● Questions
(a) In the blog entry, what does the writer do after sitting down on the step?
(b) List each distinct line of speech that the blog entry attributes to Fate.
(c) Reproduce the blog entry's text from "You get excited." up to and including "on your face.".

● Document text
__________________________________________________
I get out of the car, wait for them to pull away, sit down on the step, smoke a cigarette and cry.
Cry not just because of a cool boy. I mean he was an AWESOME boy ... and I think one I might actually end up dating if it was geographically desireable. But, in the larger sense also ... the fact that anytime I see the spark ... the potential ... someone who is truly special, and sets off instantly my alarm that says "This is what you're looking for." Anytime I see that ... there's something that makes it impossible to even investigate further. It sucks and it feels like fate's little way of screwing with me.
"Here's an asshole!" says Fate.
You get hurt.
"Here's an asshole!" says Fate.
You get hurt.
"Here's an asshole!" says Fate again ... this time even louder.
You get hurt.
"Stop it dammit! Fate, you suck!" You scream back.
And Fate seems to listen for a minute. Fate seems to think about it.
"Here's a really cool guy!" Says Fate with a bit of mercy in it's voice.
You get excited. You always get excited. That exuberance never seems to die in you, no matter how many times Fate has sent assholes. You wish it would sometimes. But it doesn't.
"HA HA!" Says Fate.
"Huh?" you ask with a dumbstruck look on your face.
"A really cool guy ... who is joining NASA tommorrow and will be orbitting Saturn for the next 3 years." Fate cackles out with laughter.
So ... after all of this ranting I've done tonight... how do I feel? Am I still depressed? Sad? Has my writing served as a sort of catharsis to lift my spirits or provide me with any answers?
No not really.
So what can I offer up as the moral of this rather long blog entry?
One springs to mind: Fate DOES have a sadistic sense of humor.
3:21 AM
Friday, August 13, 2004
Life is not fair! It's not fucking fair! That's my goddamned mantra and I'm sticking to it!
__________________________________________________
● Available data
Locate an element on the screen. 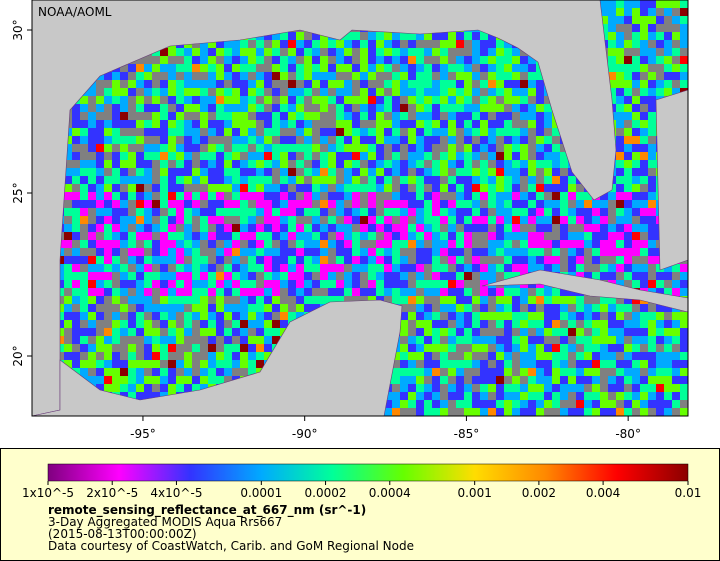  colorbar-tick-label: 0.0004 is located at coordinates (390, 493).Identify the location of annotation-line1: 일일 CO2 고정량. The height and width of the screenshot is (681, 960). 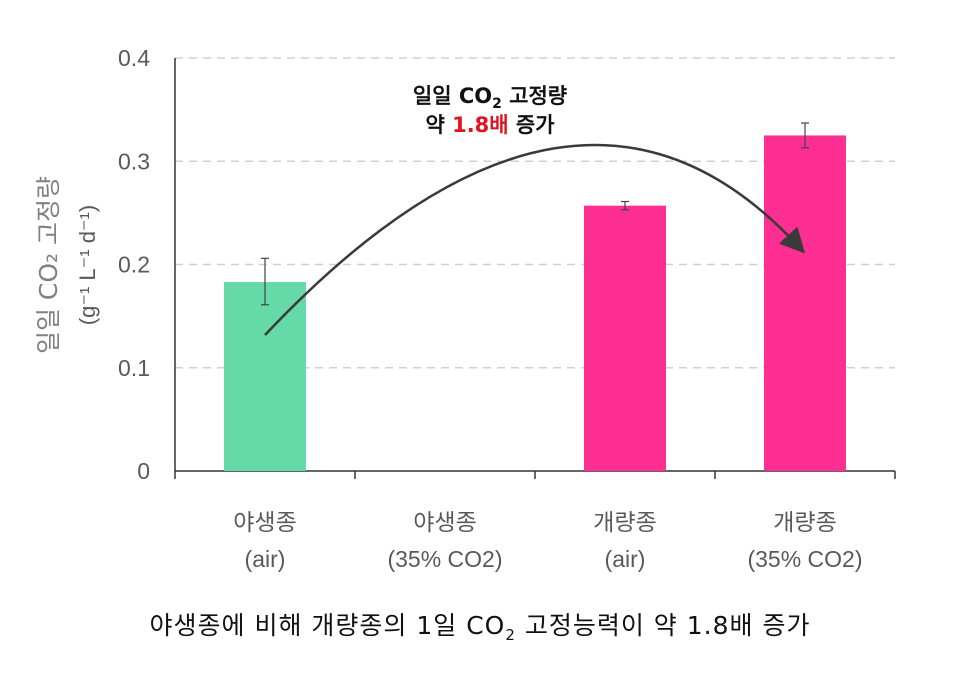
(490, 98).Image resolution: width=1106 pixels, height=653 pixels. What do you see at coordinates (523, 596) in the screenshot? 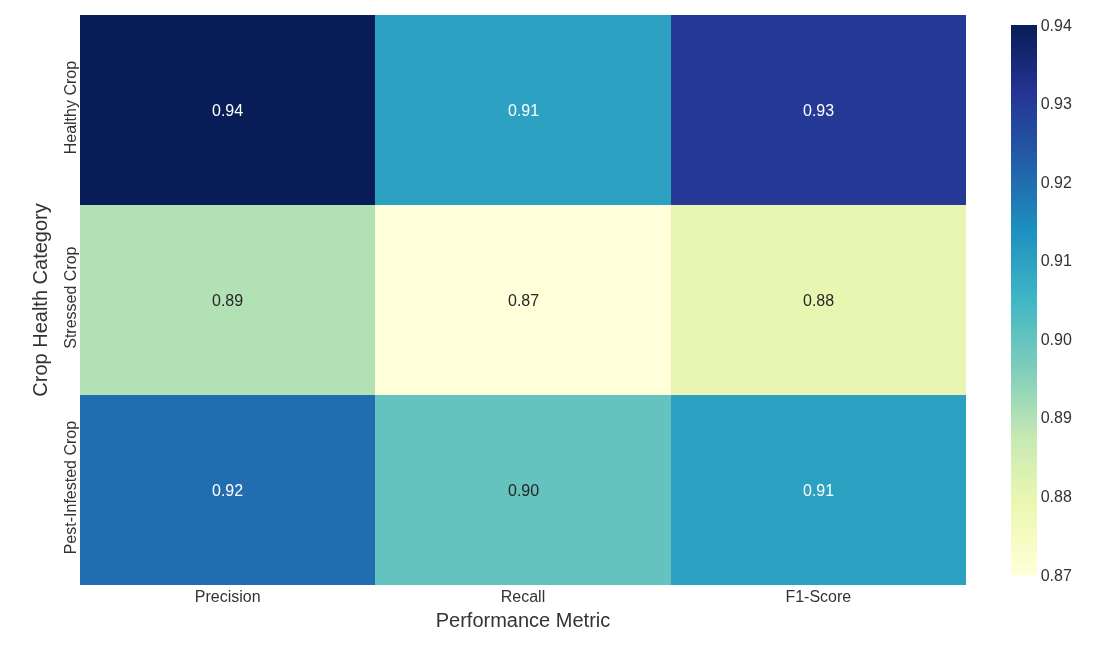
__________________________________________________
● Results
(a) The writer smokes a cigarette and cries.

(b)
- "Here's an asshole!"
- "Here's a really cool guy!"
- "HA HA!"
- "A really cool guy ... who is joining NASA tommorrow and will be orbitting Saturn for the next 3 years."

(c)
You get excited. You always get excited. That exuberance never seems to die in you, no matter how many times Fate has sent assholes. You wish it would sometimes. But it doesn't.
"HA HA!" Says Fate.
"Huh?" you ask with a dumbstruck look on your face.